No norte, só há 0,87 tomógrafos para cada cem mil pessoas. A taxa é quase a metade da média brasileira, de 1,6 tomógrafo. Ainda na mesma região, existem apenas 6,9 aparelhos de ultrassom para cada grupo de cem mil habitantes, enquanto o Sudeste esse índice é de 11,1 por cem mil.

Público x Privado- A pesquisa detectou também problemas na distribuição de equipamentos entre unidades de saúde públicas e privadas. Em visita no mês de agosto ao Rio de Janeiro, o presidente Luiz Inácio Lula da Silva já havia lembrado que alguns serviços só são oferecidos para quem tem plano de saúde. O levantamento do IBGE confirmou a fala do presidente. Na época, durante inauguração de um caminhão na Baixada Fluminense, onde foi instalada uma unidade móvel de ressonância magnética, ele disse: “Ressonância magnética é uma coisa chique. O secretário (Sérgio Côrtes) e o ministro da Saúde podem, mas não é qualquer pobre que pode fazer. Eu e eles podemos fazer ele porque temos plano de saúde. Quem tem plano bom pode”.

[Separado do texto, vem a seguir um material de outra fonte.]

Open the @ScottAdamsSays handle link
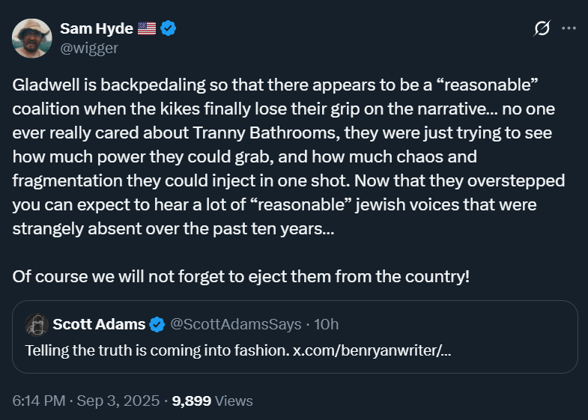This screenshot has width=588, height=420. pos(236,324)
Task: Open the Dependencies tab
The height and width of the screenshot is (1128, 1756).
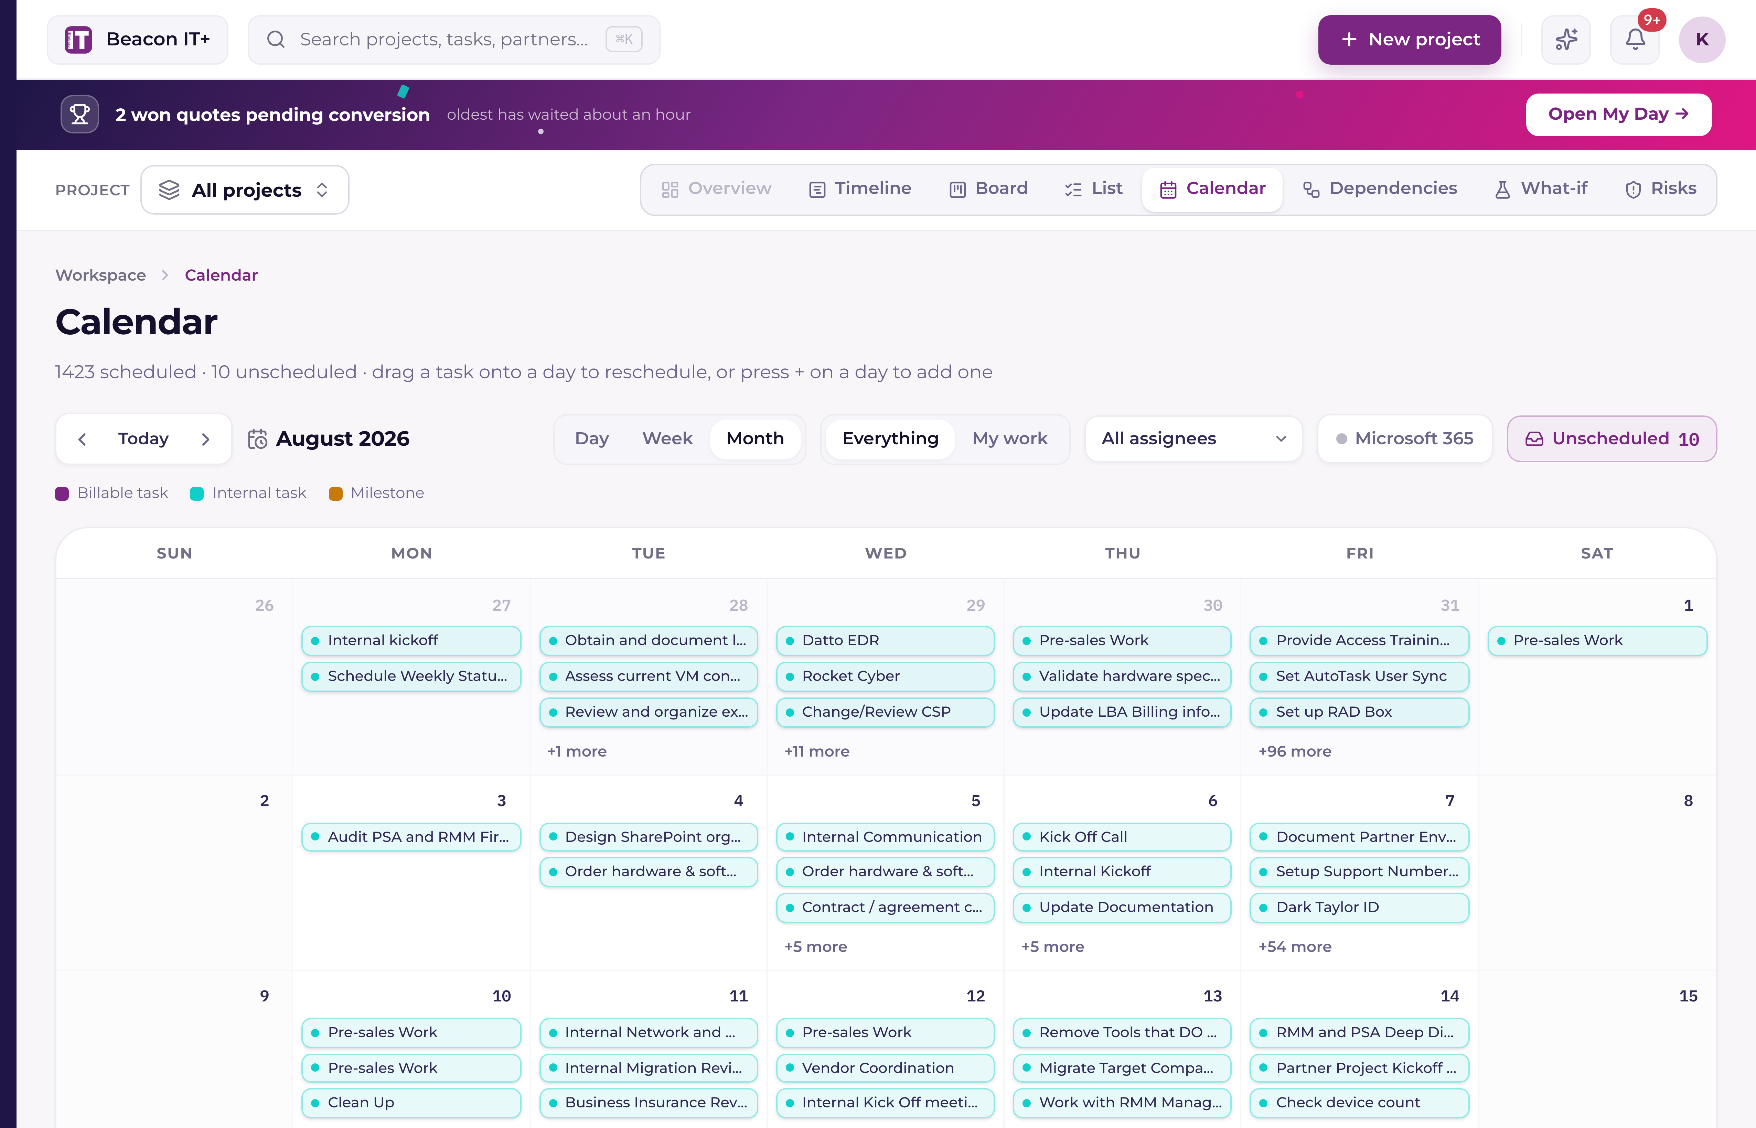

O caso da ressonância magnética é o mais expressivo. Houve um aumento de 118,4% na quantidade desse aparelho na comparação com a mesma pesquisa feita em 2005. A média brasileira é de 6,3 equipamentos de ressonância por um milhão de habitantes. Esse número no Sistema Único de Saúde (SUS) é de 1,9, no setor público é de 0,4, no setor privado de 5,9 e nos estabelecimentos privados que atendem ao SUS é de 2,3 por milhão de pessoas. Destaca-se o fato de que, para quem tem plano de saúde, há 19,8 aparelhos de ressonância para cada um milhão de habitantes.

O serviço de quimioterapia, por exemplo, é oferecido em apenas 3,8% dos estabelecimentos públicos com internação. Já nos privados, o percentual é de 10,5%. A diferença é vista em outros serviços, como a quantidade de estabelecimentos com internação que possuem Centro (ou Unidade) de Terapia Intensiva. Nas unidades particulares, esse número chega a 32%, nas públicas, 16,8%. “São dois Brasis”, resume Andreazzi.